“Like trapped animals, human beings turn in circles. A place of collision, of spaces where lives come crashing against large and small walls, barriers and checkpoints, leaving behind them debris of time and, often, bodies in pieces, under the effect of multiple states of siege, untimely closures, repeated blockades and, when necessary, fragmentation bombs, in short desolation. Humanity in a cage, Palestine in general, and Gaza in particular, have become the emblems par excellence for humanity in a cage. They are the great laboratories of a regime of brutalization nearing technological completion and seeking to globalize. It is a question of generalizing and extending, on a global scale, the methods refined in the context of the management of “occupied territories” and in other predatory wars.
“Ordinarily, the Earth refers to a spatial category, to an expanse. It is made of a more or less firm ground, landscapes, reliefs, depths and foundations, traces, enclosures, wastelands, sanctuaries. It is understood, we think, in a bundle of directions (east, west, south, north). Made from mineral or vegetable matter, that is, soil, it is round and therefore circumscribed. And, above all, it is inhabited. As such, humans in particular, exert their hold on it mapping it according to the surveyor’s cadastre and exploiting it. They cultivate it and perhaps take care of it. Their life and their destiny play out on this ground. A common home, it is the residence of humans and other species, the object of a primitive sharing between all beings and, from this point of view, both their shared cognomen (common name) and their maternal body.
There would therefore be, behind the generic image that is the ‘Earth’ something of the order of a specific power — a foundational power, of that on which the work or project, the form and its author, stands. But also something of the breadth, the depths and roots — the root, if not the place of origin of all things, that whose limits escape the gaze, that which we mine and which serves as a fundamental shelter for those who inhabit it. Although circumscribed, the Earth would actually beckon to the unlimited.… in the background, surrounded by a dark night, the Earth would always remain distinct from its inhabitants….in its substance and materiality…”
The text is saying that in today’s world, violence isn’t just about hurting bodies directly. It’s also about wrecking the very places people live—bombed-out cities, camps, slums, unstable zones. Spaces are intentionally made uninhabitable so that survival itself becomes a form of torture.
Bodies always under threat
People aren’t just “alive,” they’re precariously alive. There’s always the looming threat of losing limbs, being buried under rubble, or otherwise being violently reduced. So existence is fragile, on edge.
Fragmented environments
Instead of one stable world, we live in a fragmented patchwork of broken zones: enclaves (pockets of people cut off), erased areas (where history and memory are wiped out), dead ends (no exit, no future), and unstable borders (always shifting and uncertain).
Universal predation
All this isn’t random chaos—it’s part of a larger system of exploitation. By fracturing people and their environments, power makes populations easier to control, displace, or consume. The “universal dissection” is the method: cut everything apart, keep it unstable, and feed off the ruins.

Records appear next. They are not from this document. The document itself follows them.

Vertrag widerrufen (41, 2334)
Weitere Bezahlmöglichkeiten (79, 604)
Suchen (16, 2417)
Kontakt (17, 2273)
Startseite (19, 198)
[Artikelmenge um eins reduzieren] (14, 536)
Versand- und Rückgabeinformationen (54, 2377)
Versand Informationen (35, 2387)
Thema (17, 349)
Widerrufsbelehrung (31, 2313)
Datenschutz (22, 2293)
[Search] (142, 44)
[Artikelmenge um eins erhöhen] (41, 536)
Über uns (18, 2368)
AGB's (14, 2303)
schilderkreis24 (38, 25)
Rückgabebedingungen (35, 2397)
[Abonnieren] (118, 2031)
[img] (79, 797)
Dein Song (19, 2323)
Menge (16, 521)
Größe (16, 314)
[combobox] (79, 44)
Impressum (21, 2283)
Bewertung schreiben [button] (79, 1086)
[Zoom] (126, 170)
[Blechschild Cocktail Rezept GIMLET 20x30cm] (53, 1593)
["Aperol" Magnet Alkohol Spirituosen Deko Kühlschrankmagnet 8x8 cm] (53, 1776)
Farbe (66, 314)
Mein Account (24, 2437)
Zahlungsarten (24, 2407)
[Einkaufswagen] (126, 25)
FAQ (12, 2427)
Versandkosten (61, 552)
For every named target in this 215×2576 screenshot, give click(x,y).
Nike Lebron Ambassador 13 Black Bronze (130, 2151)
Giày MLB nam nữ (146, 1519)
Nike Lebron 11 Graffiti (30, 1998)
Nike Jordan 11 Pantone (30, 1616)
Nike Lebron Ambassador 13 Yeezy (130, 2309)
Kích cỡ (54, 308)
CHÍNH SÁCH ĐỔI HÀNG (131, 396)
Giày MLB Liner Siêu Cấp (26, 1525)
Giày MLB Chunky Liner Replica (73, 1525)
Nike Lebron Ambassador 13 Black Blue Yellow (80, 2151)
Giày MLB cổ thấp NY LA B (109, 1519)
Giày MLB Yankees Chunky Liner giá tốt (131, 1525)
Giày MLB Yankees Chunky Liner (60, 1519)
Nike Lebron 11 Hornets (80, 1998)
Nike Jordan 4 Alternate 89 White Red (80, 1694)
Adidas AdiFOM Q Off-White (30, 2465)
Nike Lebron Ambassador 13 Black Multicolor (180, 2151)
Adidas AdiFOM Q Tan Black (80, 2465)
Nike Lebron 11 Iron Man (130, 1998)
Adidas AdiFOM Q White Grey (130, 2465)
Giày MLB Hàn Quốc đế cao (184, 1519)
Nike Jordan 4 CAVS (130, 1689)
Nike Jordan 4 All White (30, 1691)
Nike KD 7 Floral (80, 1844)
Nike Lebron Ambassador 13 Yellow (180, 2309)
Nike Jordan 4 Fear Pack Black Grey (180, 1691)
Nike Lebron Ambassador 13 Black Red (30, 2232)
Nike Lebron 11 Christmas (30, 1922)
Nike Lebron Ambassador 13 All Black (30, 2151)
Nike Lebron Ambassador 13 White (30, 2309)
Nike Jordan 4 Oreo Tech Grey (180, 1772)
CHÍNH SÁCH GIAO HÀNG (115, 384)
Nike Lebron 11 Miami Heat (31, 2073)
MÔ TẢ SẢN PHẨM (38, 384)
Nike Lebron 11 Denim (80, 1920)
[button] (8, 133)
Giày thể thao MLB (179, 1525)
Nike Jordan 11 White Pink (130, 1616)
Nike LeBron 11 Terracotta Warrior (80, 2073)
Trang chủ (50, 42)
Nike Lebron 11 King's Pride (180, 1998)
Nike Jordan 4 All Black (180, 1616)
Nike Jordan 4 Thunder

So in plain language: the world is being systematically broken into unstable fragments where people are forced to live in constant precarity, and that brokenness itself is a strategy.
Can the Earth’s "unlimited" character—its resistance to full human control—serve as a foundation for alternative politics? The tension between Mbembe’s two visions—the Earth as a cage and the Earth as a common home—is not just theoretical but practical. The path forward lies in simultaneously resisting the cages and building the commons:
- Resistance: Dismantling the systems that fragment and brutalize.
- Creation: Cultivating spaces where the Earth’s shared, foundational character is lived and defended.
This is not a linear but a
process, where each act of resistance opens space for new forms of sorge, and each experiment in commoning strengthens the struggle against enclosure.Final Thought: Mbembe’s work reminds us that the Earth is both the site of our greatest violences and of profound possibilities. The challenge is to live this paradox—to see the cracks in the cage not as endpoints but as openings, and to treat the Earth not as a territory to be divided but as a home to be shared. The movements and practices above are not utopia; they are already happening, often at the margins. The question is how to scale them, connect them, and make them irresistible.